You may see that a node in your kubernetes cluster has become unhealthy. If you describe the node in question, you may see the following status message:
message: 'PLEG is not healthy: pleg was last seen active ...
The Pod Lifecycle Event Generator (PLEG) is usually unhealthy because the underlying containerizer is unhealthy. Konvoy utilizes containerd and so the first thing you should try is checking the health of containerd on the node in question. A good way to check is to run:
time sudo crictl ps -a
This will list all containers on the host. However, you know that you have a problem if it immediately returns with an error message instead of listing the containers such as the following:
FATA[0000] listing containers failed: rpc error: code = ResourceExhausted desc = grpc: trying to send message larger than max (16844660 vs. 16777216)

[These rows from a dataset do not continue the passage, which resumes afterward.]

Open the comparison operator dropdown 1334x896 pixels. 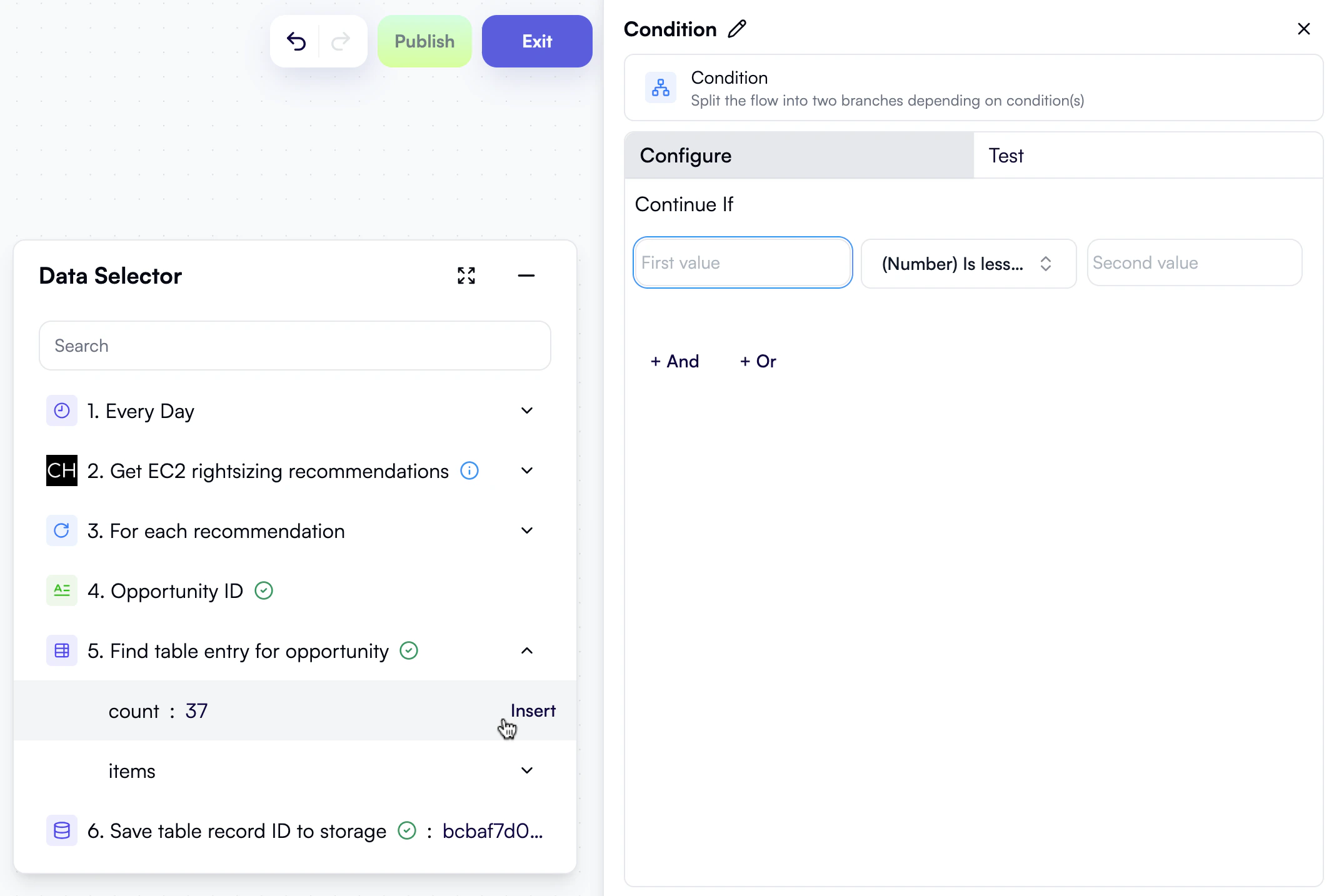(x=968, y=263)
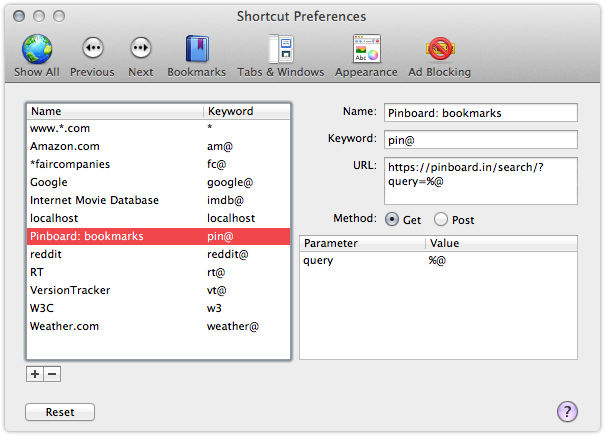Go to Previous preferences pane
605x436 pixels.
click(92, 50)
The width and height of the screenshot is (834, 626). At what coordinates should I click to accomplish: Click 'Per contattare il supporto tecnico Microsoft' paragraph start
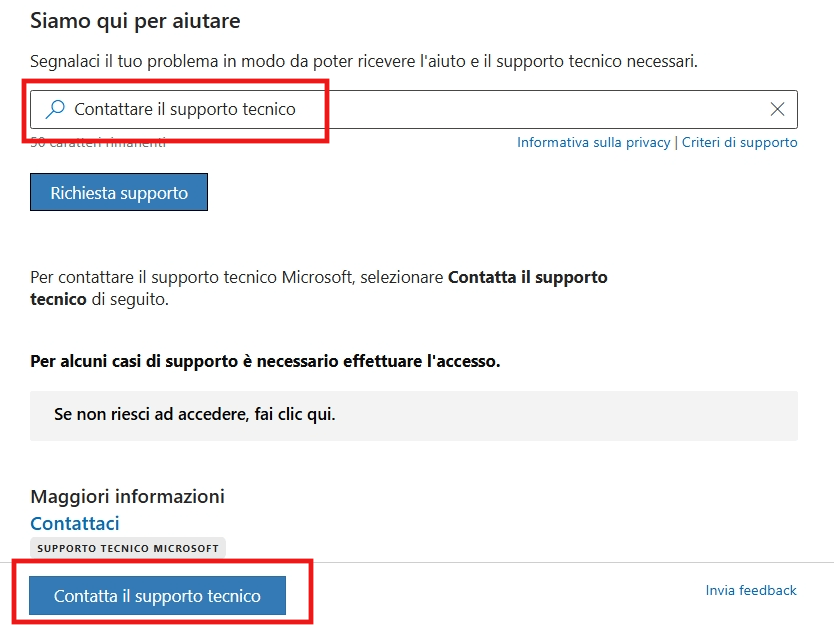(191, 277)
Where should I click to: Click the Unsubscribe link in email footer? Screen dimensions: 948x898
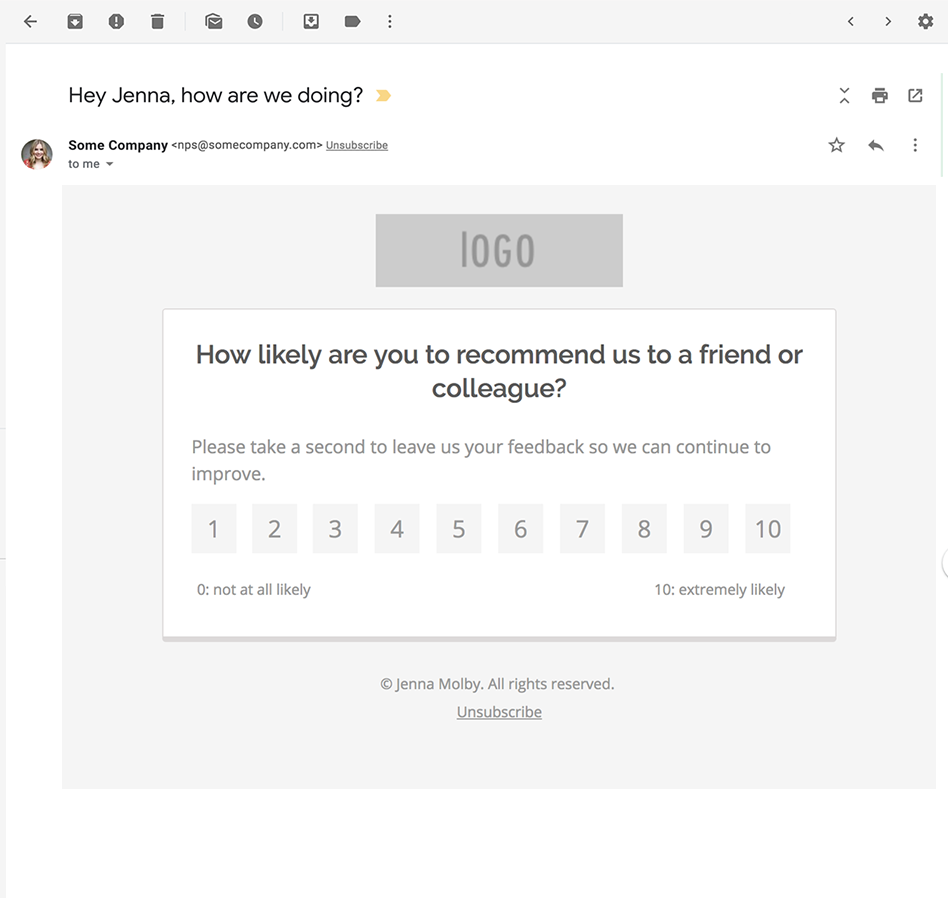[499, 712]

The grpc max message size value is controlled by /etc/containerd/config.toml. The maximum value you can set this to is 16777216 or 4 Megabytes. From the above message we can see that we're already at the maximum value so increasing this will not help us. From here you can try to restart containerd via:
sudo systemctl restart containerd
This will likely not solve the issue though and so if you still experience problems the next thing you should do is delete all exited containers on the node via:
sudo crictl rm --all
At first glance this command looks like it will delete all containers on the host which would not be ideal, but if you run this against a healthy test node you'll find that it does not have the ability to remove running containers unless you add the --force flag. This means that what the command really does is remove all exited containers. This should solve the problem with running sudo crictl ps -a, which in turn will solve the issue with PLEG being unhealthy.